Stimme aus dem Sumpf – Gerhard Löwenthal knüttert wieder!

Rechtsaußen-Multifunktionär agiert gegen „linksextremistische Verleumder“

Der Wiesbadener Journalist Gerhard Löwenthal, für die Zeitung Zeit-Fragen der rechten Polit-Sekte Verein für psychologische Menschenkenntnis – VPM ein: „ausgewiesenen Kenner des kommunistischen Totalitarismus“, andernorts bekannt für „ultra-konservative Gegenpropaganda“ im Rahmen des längst vergessenen ZDF-Magazins, kämpft seit über 50 Jahren gegen die kommunistischen Unterwanderung und Subversion. Die Methoden des Journalisten, Initiators, Funktionärs, Mitglieds und Referenten zahlloser Organisationen rechter Provenienz entsprechen zum Teil denen bürgerlicher Anti-Antifa-Aktionen des emeritierte rechte Bonner Professor Hans-Helmut Knütter.

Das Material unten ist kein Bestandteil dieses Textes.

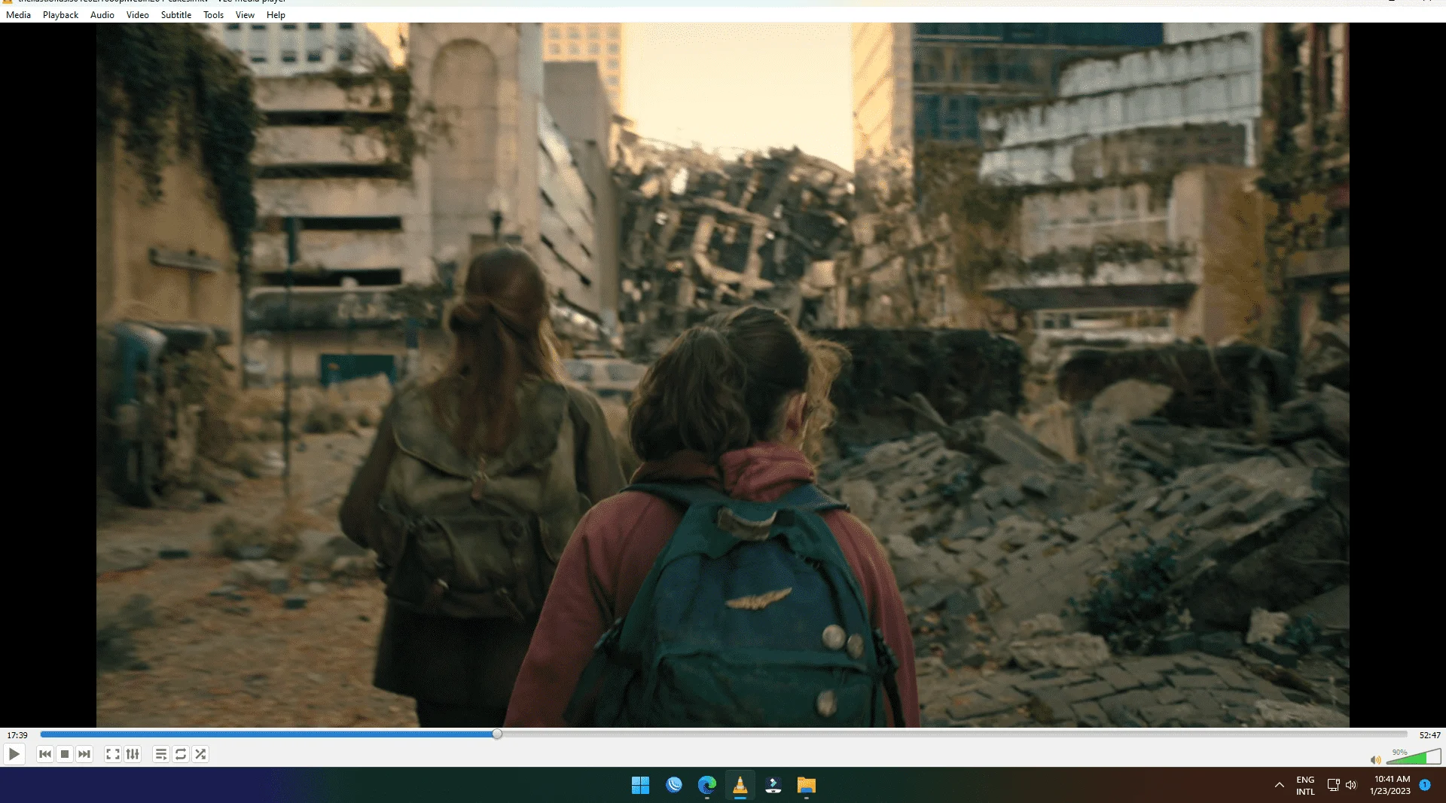Toggle fullscreen video mode
This screenshot has height=803, width=1446.
coord(113,754)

So bot der jüngste Löwenthal-Auswurf in der Rechts-Postille Criticon, seine Kolumne: „Linksextremistische Verleumder“, eine krude Mischung aus Totalitarismustheorie und Hetze gegen Linke oder von ihm dafür gehaltenen. Zu nennen sind die „einseitige und wissenschaftlich unseriöse Anti-Wehrmachtsausstellung des notorischen Linksextremisten Hannes Heer“, das Aufgreifen der Knütterschen Hetzkampagne gegen den Journalisten Anton Maegerle, die eine Bedrohung durch Neofaschisten zur Folge hatte, die Diffamierung der antifaschistische Publikation blick nach rechts („Hier werden grundsätzlich alle Nicht-Linken verunglimpft“) und des Handbuchs deutscher Rechtsextremismus aus dem Elefanten Press-Verlag („Instrument der Denunziation nicht-linker Politiker und Publizisten“) sowie die seltsam anmutende Kritik am „Maßnahmenkatalog der Streitkräfte gegen Rechtsextremismus und Fremdenfeindlichkeit“, bei dem Löwenthal die ausschließliche Verwendung des Begriffes „Rechtsextremismus“ („ganze neunundzwanzigmal“) moniert, während „Linksextremistische Erscheinungen [sic] … mit keinem einzigen Wort vor[kommen].“

Der dies schreibt, ist „jahrelanger Wanderer in rechten Welten“ und wettert dabei gegen „Diffamierungskampagnen“, die „mit geradezu rattenhafter Wut von jenen Alt-68ern inszeniert“ werden, die „Verwahrlosung durch Nicht-Erziehung zu ihrem Prinzip erhoben, die Drogenfreigabe und züglelose Promiskuität propagieren“ . Der rechtsextremen, ausländerfeindlichen Junge Freiheit (JF) erklärt er: „Die Unterwürfigkeit gegenüber der political correctness – dieser neudeutschen Umschreibung von Zeitgeist, einem Begriff den ich mit Medienlynchjustiz übersetze – ist erschreckend und verspricht wenig Gutes für die Zukunft des Vaterlandes, wenn es nicht zu einer wirklichen Wende kommt.“

Im Geiste diese Wende agiert er seit Jahrzehnten in zahlreichen Zusammenhängen rechts der Union. Unter anderem dies führte dazu, daß er im letzten Jahr die Klage gegen die Erwähnung in der Grafik: „Das rechtsextremistische Netzwerk“ verlor, in der Löwenthal mit der von ihm mitgegründeten Konservativen Aktion (KA) namentliche Erwähnung fand und findet. Das Ziel der Löwenthalscher Agitprop offenbart er unbewußt den Zeit-Fragen: „Einer der Grundsätze der psychologischen Kriegsführung heisst: Alles solange wiederholen, bis die Leute es kapiert haben. Das ist nach meiner Erfahrung, nach 52 Jahren Journalismus (…) etwas Entscheidendes.“ Löwenthal muß es wissen, schließlich wiederholt er sich seit über 50 Jahren.